Large-scale social networks often show regular common structures despite coming from independent individuals’ behaviors. One of the most important frameworks for understanding these networks is the small-world framework, originally introduced by Watts and Strogatz [1], which qualifies networks that simultaneously show high local clustering, and short global path lengths. The small world structure has been seen in various contexts, including neural networks, power grids, and online social platforms. The degree to which real-world social networks conform to these idealized small-world models, however, and which parameters best reproduce the observed structures remains a practically relevant question.
Online social networks, such as Twitter (now known as X), provide a relevant testing ground for investigating small-world network properties. Twitter combines cataloged individual social connections with large-scale networks, making its structural organization important to social measurements ranging from the speed of spread of a viral post to group opinion formation. Many previous analyses rely on either simplified metrics or models that do not directly compare empirical data to synthetic networks constructed under controlled parameters.
Therefore the central question of this report is: To what extent does a Twitter ego network exhibit small-world properties, and can these properties be quantitatively reproduced by a Watts-Strogatz type small-world model?

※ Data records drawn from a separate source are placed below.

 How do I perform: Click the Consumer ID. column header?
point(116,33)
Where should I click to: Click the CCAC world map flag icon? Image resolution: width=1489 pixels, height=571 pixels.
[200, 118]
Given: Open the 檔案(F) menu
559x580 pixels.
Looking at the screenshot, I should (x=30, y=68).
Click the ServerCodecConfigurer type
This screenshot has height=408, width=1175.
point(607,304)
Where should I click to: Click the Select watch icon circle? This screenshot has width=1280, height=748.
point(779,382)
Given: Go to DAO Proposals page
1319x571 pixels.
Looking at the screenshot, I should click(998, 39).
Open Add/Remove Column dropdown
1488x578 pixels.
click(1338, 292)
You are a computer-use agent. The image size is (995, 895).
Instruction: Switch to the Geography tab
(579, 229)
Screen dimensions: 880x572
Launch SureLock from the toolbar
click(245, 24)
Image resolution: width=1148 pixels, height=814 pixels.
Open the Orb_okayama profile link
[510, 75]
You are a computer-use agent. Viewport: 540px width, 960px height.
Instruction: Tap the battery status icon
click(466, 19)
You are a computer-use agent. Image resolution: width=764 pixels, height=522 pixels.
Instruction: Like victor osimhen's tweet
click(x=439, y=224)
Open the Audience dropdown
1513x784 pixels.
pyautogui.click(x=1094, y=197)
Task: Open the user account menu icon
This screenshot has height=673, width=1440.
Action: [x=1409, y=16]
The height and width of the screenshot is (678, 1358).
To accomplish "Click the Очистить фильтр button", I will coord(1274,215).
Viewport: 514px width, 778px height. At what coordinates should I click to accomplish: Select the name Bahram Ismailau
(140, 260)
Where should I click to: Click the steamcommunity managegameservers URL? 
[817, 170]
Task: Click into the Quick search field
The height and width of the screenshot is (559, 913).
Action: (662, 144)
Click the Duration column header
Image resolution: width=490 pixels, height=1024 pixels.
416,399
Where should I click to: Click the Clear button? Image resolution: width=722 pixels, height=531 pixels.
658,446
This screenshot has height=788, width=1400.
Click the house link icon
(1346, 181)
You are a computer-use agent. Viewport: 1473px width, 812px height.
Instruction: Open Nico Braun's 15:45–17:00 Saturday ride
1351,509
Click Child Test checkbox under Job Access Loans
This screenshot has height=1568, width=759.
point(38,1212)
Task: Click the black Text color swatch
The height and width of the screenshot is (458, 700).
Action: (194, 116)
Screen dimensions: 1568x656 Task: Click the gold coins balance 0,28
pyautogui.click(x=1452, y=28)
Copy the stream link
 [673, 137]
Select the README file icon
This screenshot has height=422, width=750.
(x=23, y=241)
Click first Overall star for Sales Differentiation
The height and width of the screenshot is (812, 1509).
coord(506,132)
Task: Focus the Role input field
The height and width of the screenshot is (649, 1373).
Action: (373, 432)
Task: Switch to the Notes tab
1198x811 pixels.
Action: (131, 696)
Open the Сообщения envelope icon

To answer this question, the clustering coefficient and average shortest path length of the combined ego networks are compared to those of several different synthetic network types. These types are a regular lattice, a random graph, and small-world networks which are generated by varying the rewiring probability coefficient. By normalizing the Twitter data relative to a regular lattice baseline graph, this study shows these Twitter networks within the larger space defined by network models. It shows both whether Twitter shows small-world behavior, and how strongly it does so compared to relative benchmarks.
To run the Jupyter Notebook for this project, first download the notebook file from this repository and the Twitter ego network dataset from the SNAP website: https://snap.stanford.edu/data/ego-Twitter.html
Unzip the dataset and ensure the data files are placed in the expected directory structure referenced by the notebook.
To Run the set, ensure all dependencies are installed and then run the cells sequentially.
This project requires Python 3.8+ and the following Python libraries:
numpy scipy pandas networkx matplotlib seaborn jupyter